Kaua’i is the oldest of the main Hawaiian islands and the most lush — five million years of rainfall have carved its volcanic rock into a landscape of vertical green cliffs, deep canyons, and waterfalls that appear around every bend. It is the island that Hollywood uses when it needs to depict paradise: Jurassic Park, South Pacific, Raiders of the Lost Ark. The remarkable thing is that the real Kaua’i is more dramatic than anything the cameras captured.

The Nā Pali Coast is the headline — fifteen miles of fluted emerald cliffs rising a thousand feet from the Pacific, accessible only by boat, helicopter, or the eleven-mile Kalalau Trail. The trail is one of the great coastal hikes in the world: demanding, occasionally exposed, and jaw-dropping at every turn. A day hike to Hanakapi’ai Beach (four miles round-trip) is manageable. The full trail to Kalalau Valley requires a permit and a commitment.

Waimea Canyon — the “Grand Canyon of the Pacific” — cuts a thousand meters deep into the western side of the island, exposing layers of red and green rock in a geological cross-section that is genuinely grand. The viewpoints along the rim road are free and spectacular.
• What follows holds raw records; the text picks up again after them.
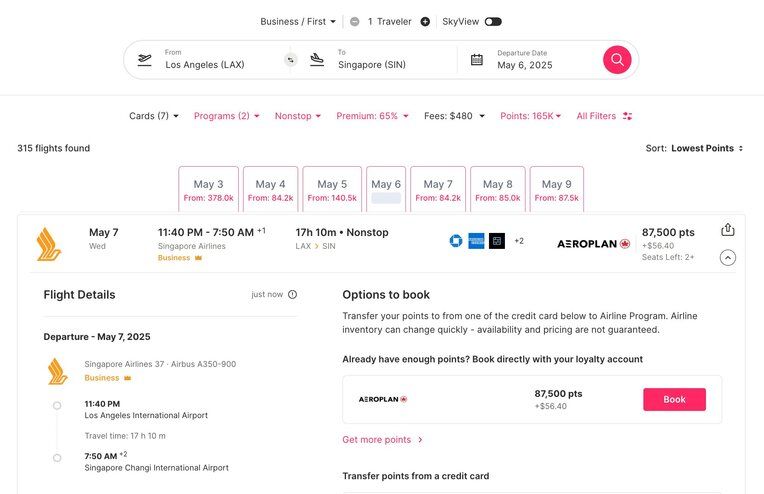Screen dimensions: 764x494
Task: Open the Nonstop filter dropdown
Action: pyautogui.click(x=298, y=116)
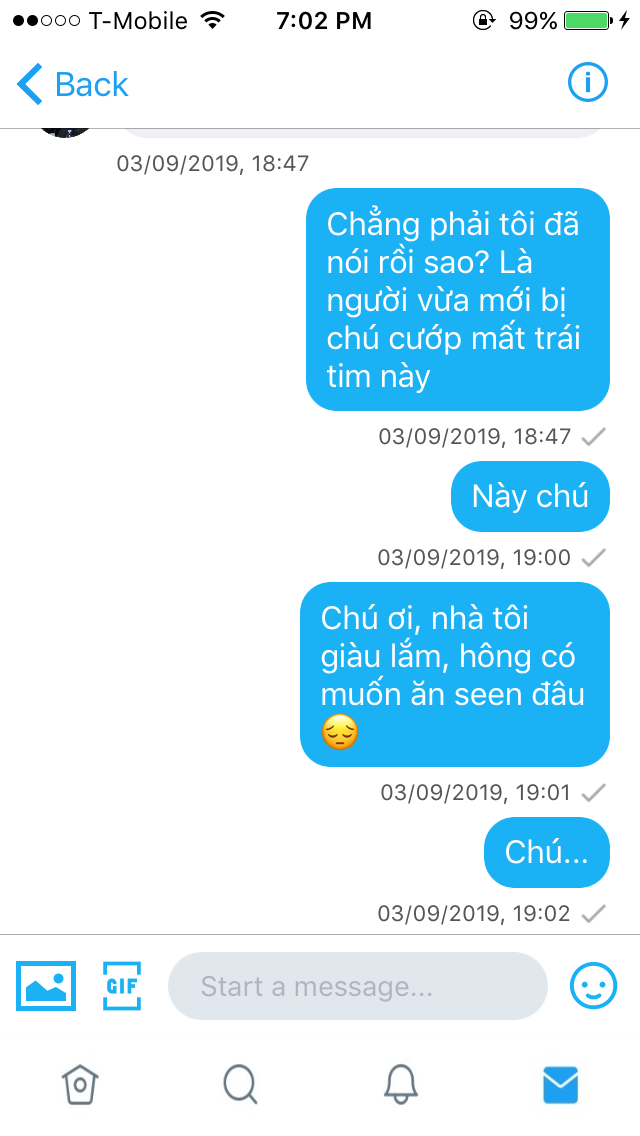This screenshot has height=1136, width=640.
Task: Open Notifications bell tab
Action: click(400, 1085)
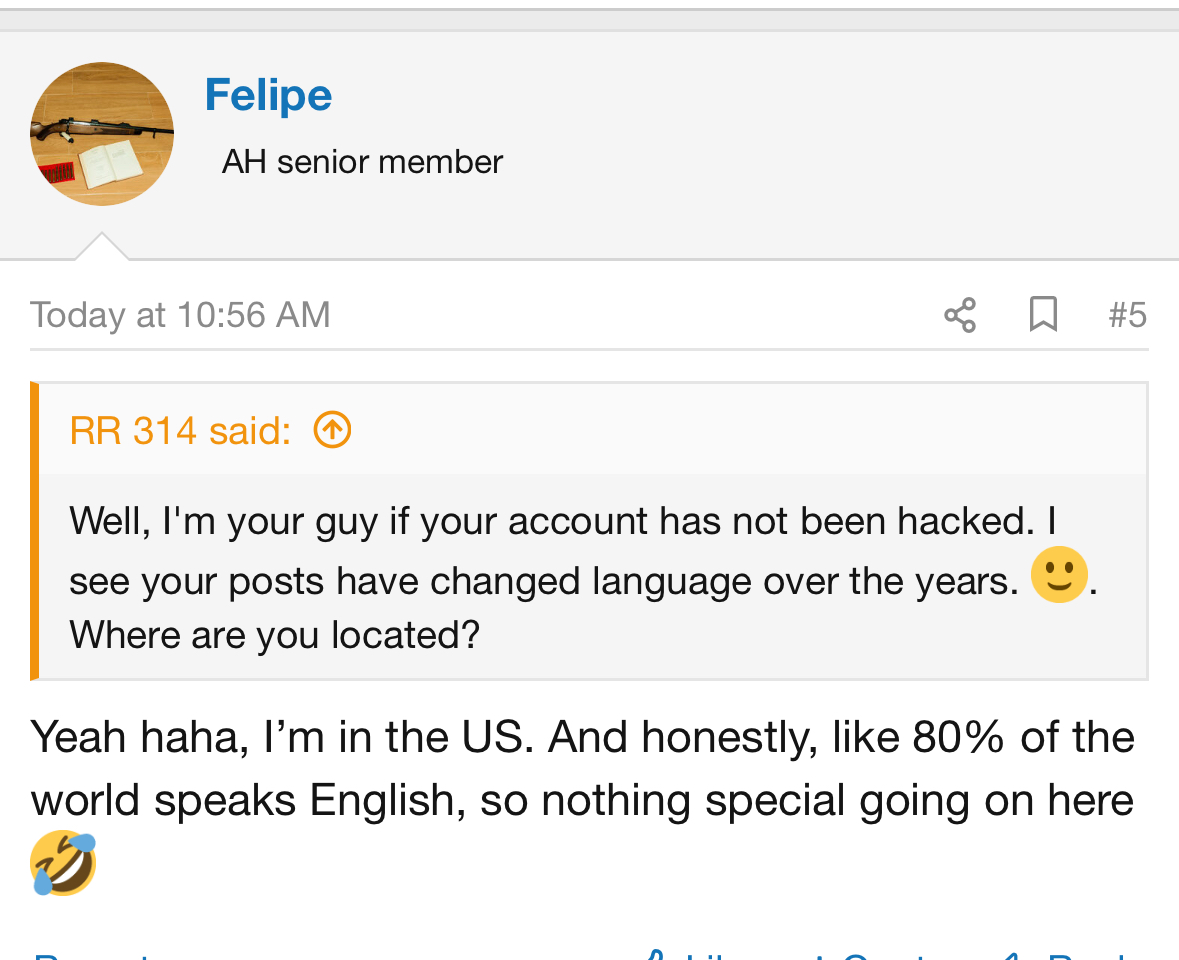Click the laughing emoji ending Felipe's reply
Image resolution: width=1179 pixels, height=960 pixels.
pos(64,863)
The North Shore — Hanalei Bay, Princeville, Tunnels Beach — is the archetypal tropical coastline: crescent beaches, reef-protected swimming, and the Hanalei Pier that appears in every sunset photograph of Kaua’i.

The interior is the wettest spot on Earth — Mount Wai’ale’ale receives an average of eleven meters of rainfall per year, feeding the waterfalls and rivers that make the island the greenest in the chain. Tubing through old irrigation tunnels and kayaking the Wailua River to the Fern Grotto are ways to experience the interior without a helicopter.

When to go: April to September for the driest weather and calmest north-shore seas. The Nā Pali boat tours run year-round but are most reliable in summer. Winter brings big surf and occasional trail closures.